--- EXERCISE DATA Enclosed Below ---

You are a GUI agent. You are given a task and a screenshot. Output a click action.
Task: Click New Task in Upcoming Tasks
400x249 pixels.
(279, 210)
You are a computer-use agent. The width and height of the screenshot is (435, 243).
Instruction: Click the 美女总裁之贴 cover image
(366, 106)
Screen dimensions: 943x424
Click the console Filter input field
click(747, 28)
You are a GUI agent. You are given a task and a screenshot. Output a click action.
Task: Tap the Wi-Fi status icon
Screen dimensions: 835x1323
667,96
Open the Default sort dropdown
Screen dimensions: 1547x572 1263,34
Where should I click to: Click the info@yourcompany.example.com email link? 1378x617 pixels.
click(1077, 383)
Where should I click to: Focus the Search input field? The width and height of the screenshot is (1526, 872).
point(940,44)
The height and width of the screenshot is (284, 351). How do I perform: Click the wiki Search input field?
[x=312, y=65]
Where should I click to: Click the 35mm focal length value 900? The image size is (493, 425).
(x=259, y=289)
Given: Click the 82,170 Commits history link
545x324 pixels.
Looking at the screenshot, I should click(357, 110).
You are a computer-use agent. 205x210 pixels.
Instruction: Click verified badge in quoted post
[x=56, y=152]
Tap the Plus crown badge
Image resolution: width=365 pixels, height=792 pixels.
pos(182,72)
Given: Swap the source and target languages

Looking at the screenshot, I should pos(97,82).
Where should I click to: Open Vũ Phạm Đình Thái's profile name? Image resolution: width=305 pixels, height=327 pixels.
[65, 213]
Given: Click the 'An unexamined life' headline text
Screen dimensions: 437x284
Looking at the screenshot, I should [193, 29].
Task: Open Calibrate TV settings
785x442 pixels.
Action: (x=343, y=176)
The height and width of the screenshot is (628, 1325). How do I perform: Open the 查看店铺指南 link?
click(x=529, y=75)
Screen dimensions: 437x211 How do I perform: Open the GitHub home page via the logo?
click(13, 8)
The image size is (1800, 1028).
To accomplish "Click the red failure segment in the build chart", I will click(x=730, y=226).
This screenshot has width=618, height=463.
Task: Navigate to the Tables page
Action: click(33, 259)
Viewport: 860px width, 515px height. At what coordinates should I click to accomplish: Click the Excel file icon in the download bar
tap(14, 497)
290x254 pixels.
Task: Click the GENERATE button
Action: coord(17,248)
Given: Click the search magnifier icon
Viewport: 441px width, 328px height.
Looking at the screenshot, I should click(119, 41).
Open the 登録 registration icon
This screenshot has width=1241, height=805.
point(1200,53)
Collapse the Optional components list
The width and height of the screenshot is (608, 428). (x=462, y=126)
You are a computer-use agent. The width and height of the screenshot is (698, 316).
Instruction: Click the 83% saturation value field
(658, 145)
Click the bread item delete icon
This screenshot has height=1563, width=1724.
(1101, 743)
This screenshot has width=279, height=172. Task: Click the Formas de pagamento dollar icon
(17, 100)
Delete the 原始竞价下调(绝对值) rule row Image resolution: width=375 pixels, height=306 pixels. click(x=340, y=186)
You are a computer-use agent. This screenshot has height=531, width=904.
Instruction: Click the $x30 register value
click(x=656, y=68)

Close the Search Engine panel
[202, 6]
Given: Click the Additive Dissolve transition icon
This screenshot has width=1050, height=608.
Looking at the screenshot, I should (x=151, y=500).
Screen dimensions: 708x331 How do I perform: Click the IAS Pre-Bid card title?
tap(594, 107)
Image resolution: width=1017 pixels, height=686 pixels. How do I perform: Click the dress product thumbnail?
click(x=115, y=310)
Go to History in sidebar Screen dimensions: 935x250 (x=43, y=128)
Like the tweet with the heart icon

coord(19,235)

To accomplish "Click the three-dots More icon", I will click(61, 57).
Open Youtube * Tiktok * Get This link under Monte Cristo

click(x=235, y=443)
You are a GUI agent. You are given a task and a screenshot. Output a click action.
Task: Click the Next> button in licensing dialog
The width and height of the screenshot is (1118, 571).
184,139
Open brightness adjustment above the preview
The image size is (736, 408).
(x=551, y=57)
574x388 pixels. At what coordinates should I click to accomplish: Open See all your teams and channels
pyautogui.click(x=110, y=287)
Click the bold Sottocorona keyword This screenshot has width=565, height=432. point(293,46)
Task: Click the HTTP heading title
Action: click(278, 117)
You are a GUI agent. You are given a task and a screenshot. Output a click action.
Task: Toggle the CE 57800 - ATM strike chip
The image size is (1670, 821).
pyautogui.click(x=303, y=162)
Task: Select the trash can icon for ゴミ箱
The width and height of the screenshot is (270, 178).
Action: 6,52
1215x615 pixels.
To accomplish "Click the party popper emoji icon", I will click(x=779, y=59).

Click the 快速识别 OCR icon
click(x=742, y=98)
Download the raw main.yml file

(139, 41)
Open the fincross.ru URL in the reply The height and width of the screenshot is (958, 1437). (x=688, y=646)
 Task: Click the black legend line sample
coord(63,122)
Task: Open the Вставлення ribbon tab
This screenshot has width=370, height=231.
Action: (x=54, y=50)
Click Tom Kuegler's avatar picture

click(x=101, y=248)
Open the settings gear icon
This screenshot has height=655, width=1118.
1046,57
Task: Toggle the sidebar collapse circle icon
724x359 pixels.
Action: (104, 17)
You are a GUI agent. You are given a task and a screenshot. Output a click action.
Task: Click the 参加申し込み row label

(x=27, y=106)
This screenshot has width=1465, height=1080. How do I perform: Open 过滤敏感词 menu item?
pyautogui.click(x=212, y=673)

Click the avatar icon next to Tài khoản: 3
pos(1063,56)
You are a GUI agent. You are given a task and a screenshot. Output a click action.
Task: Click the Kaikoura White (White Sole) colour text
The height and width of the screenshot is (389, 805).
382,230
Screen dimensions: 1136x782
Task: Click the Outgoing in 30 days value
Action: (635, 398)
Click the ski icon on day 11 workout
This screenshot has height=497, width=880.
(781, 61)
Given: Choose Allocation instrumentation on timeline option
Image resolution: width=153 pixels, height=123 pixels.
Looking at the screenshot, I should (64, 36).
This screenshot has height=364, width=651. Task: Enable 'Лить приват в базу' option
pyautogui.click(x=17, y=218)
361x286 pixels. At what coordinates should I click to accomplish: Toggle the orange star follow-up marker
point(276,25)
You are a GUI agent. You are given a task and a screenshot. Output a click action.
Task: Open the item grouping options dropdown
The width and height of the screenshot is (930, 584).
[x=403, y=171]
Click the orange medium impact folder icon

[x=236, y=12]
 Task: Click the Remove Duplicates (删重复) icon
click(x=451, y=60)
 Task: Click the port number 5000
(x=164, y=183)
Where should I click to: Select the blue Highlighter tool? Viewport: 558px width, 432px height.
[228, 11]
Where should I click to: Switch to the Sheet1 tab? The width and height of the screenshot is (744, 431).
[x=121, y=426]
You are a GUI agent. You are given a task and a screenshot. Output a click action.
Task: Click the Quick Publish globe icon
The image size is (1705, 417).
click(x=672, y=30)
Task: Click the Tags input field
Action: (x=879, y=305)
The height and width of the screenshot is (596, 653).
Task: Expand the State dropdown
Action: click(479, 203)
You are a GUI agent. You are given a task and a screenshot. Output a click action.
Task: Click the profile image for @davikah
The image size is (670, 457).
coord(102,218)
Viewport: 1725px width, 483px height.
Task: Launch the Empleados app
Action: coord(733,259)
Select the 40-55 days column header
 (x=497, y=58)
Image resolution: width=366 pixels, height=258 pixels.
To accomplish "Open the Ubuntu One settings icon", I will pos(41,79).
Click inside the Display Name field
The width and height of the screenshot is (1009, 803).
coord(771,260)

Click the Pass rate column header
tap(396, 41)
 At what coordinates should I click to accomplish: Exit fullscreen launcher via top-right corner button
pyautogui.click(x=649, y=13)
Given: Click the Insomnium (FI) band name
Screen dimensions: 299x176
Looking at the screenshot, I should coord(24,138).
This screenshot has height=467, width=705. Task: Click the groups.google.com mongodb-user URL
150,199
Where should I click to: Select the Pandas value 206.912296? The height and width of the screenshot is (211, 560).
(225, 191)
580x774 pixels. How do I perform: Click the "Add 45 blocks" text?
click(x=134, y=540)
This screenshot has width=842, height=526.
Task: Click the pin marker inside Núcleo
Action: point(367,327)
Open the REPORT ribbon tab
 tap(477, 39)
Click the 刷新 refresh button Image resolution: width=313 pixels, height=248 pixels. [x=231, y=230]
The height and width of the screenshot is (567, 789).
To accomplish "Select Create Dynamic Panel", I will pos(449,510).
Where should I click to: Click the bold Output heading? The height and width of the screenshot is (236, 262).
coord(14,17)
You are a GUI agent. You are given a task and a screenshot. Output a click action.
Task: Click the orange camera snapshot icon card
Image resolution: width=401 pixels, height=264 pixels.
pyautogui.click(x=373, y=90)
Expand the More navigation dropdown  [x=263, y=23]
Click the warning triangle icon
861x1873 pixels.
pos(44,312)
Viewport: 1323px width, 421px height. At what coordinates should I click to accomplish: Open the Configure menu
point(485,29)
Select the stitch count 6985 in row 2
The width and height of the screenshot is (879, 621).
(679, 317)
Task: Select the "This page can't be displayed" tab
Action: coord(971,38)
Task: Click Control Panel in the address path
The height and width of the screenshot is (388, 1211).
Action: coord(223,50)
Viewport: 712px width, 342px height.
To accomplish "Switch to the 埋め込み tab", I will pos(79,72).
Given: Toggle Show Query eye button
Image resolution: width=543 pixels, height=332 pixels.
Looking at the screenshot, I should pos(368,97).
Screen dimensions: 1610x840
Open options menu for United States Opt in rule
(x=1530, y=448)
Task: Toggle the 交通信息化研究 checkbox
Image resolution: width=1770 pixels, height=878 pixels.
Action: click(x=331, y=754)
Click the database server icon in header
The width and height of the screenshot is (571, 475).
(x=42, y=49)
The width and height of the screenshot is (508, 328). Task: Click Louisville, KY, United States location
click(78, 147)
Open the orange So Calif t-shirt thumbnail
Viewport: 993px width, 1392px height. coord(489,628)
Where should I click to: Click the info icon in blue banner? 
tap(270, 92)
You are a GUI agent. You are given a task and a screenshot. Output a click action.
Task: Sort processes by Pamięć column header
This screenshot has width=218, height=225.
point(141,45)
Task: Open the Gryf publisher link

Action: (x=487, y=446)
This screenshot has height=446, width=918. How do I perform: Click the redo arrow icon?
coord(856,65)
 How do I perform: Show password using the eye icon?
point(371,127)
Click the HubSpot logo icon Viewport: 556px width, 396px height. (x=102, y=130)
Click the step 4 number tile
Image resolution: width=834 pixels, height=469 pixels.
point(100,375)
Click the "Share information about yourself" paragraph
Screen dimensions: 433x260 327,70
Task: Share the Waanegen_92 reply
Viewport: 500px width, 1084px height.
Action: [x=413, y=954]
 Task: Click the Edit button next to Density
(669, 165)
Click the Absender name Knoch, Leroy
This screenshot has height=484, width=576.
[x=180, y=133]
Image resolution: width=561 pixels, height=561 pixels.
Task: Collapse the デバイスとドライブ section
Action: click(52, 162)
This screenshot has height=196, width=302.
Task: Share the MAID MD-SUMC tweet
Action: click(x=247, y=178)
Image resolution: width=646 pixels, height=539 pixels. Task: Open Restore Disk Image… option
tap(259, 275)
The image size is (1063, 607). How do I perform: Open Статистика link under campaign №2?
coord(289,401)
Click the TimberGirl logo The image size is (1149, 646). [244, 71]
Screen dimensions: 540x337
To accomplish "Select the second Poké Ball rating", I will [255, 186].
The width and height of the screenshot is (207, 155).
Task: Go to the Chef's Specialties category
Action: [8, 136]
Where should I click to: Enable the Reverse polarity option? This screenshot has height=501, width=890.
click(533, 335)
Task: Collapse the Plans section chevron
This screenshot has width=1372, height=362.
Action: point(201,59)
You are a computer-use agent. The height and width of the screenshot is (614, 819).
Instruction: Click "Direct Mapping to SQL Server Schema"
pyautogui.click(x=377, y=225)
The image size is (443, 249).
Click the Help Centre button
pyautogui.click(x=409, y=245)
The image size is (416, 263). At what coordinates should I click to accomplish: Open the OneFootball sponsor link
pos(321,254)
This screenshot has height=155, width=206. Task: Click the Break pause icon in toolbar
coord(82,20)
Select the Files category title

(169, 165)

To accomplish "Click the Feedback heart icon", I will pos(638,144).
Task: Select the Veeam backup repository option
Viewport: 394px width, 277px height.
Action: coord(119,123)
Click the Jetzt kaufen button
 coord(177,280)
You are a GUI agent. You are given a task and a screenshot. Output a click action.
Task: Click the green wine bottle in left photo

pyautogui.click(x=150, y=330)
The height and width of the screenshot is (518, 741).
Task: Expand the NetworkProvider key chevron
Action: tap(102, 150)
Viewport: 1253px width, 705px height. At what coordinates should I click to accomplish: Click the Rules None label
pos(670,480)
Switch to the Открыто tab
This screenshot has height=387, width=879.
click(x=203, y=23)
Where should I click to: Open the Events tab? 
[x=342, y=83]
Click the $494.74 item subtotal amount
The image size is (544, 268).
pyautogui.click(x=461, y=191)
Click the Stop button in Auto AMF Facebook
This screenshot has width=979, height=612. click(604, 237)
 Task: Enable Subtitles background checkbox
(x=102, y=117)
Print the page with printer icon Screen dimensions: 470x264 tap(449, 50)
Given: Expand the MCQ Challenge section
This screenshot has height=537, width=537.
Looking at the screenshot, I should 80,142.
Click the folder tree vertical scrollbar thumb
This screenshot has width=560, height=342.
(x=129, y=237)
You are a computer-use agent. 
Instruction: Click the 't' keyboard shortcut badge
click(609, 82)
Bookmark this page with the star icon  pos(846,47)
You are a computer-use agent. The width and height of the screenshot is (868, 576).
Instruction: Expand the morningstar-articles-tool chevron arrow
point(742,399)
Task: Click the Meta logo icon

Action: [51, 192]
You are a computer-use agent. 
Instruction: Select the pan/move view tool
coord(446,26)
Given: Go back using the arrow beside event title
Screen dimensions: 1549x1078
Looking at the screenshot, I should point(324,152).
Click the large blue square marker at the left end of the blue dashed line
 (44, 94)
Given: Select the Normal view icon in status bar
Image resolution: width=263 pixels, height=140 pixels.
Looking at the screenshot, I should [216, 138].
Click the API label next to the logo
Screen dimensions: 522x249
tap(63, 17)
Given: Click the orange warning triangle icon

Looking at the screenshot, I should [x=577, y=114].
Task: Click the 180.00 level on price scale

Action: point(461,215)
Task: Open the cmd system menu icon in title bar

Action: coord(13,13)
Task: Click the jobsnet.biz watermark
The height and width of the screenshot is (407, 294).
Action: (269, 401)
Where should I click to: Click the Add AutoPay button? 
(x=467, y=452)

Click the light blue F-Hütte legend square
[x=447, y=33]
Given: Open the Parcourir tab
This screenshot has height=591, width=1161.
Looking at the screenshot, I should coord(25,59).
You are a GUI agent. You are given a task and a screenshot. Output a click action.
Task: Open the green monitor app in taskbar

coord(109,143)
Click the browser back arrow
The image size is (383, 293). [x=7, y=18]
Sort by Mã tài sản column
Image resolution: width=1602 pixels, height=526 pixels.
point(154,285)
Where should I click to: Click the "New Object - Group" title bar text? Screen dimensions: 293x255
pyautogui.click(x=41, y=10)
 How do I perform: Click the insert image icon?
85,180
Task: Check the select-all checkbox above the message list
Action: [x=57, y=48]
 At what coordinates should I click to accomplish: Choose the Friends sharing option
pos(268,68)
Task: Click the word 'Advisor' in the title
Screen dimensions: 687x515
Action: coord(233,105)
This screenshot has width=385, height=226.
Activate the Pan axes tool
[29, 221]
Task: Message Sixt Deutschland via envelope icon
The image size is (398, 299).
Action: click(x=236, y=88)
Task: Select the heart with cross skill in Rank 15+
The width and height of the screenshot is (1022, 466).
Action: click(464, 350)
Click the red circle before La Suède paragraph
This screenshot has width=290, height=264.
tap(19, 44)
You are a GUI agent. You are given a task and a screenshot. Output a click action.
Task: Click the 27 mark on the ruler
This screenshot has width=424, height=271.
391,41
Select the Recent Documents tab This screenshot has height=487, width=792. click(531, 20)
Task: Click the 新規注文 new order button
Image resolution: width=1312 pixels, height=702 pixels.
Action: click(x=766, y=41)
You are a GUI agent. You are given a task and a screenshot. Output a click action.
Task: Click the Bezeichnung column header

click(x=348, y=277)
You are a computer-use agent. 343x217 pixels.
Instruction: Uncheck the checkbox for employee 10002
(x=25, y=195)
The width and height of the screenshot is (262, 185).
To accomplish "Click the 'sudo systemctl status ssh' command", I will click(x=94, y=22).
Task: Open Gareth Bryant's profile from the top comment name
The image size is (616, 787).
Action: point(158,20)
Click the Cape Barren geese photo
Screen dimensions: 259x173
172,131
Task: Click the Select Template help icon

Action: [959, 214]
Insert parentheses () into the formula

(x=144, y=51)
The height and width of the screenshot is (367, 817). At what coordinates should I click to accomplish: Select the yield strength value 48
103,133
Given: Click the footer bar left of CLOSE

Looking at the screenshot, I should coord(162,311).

--- End of Enclosed EXERCISE DATA ---

◆ EXERCISE DESCRIPTION: If a line in the entries contains the word "status", copy that line out.

◆ SOLUTION TO THIS TASK:
Task: Tap the Wi-Fi status icon
Given: Select the Normal view icon in status bar
To accomplish "Click the 'sudo systemctl status ssh' command", I will click(x=94, y=22).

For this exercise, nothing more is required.